# [TRY IT]
Starting at the line that contains "You are a computer-use" and ending at the line that contains "Launch Safari from", the lines below are to be given again exactly, with nothing added.
***** EXTRACTED INFORMATION
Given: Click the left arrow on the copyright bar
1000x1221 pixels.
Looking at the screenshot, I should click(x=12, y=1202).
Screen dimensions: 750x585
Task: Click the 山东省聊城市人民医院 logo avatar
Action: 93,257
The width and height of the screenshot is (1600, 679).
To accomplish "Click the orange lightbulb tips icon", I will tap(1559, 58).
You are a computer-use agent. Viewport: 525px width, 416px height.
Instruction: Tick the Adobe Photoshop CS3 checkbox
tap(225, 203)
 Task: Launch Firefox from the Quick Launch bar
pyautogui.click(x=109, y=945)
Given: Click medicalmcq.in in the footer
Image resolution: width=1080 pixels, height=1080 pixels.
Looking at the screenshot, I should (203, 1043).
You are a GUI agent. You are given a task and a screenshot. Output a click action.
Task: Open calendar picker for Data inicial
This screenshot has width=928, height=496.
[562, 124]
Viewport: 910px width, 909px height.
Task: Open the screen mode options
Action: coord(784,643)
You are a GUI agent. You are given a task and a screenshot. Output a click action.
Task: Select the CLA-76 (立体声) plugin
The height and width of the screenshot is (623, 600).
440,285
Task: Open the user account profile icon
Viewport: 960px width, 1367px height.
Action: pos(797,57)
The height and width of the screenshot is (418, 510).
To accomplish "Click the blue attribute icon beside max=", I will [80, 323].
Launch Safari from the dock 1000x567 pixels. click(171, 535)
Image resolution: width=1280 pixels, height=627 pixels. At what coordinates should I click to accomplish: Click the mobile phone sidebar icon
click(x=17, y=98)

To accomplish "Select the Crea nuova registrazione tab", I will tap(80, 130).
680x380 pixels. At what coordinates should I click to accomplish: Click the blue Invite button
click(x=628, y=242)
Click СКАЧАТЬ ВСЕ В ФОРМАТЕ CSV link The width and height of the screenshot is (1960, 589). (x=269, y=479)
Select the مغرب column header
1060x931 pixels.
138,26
**********
# [ANSWER SECTION]
You are a computer-use agent. Viewport: 525px width, 416px height.
Instruction: Tick the Adobe Photoshop CS3 checkbox
tap(225, 203)
 Task: Launch Firefox from the Quick Launch bar
pyautogui.click(x=109, y=945)
Given: Click medicalmcq.in in the footer
Image resolution: width=1080 pixels, height=1080 pixels.
Looking at the screenshot, I should (203, 1043).
You are a GUI agent. You are given a task and a screenshot. Output a click action.
Task: Open calendar picker for Data inicial
This screenshot has width=928, height=496.
[562, 124]
Viewport: 910px width, 909px height.
Task: Open the screen mode options
Action: coord(784,643)
You are a GUI agent. You are given a task and a screenshot. Output a click action.
Task: Select the CLA-76 (立体声) plugin
The height and width of the screenshot is (623, 600).
440,285
Task: Open the user account profile icon
Viewport: 960px width, 1367px height.
Action: pos(797,57)
The height and width of the screenshot is (418, 510).
To accomplish "Click the blue attribute icon beside max=", I will [80, 323].
Launch Safari from the dock 1000x567 pixels. click(171, 535)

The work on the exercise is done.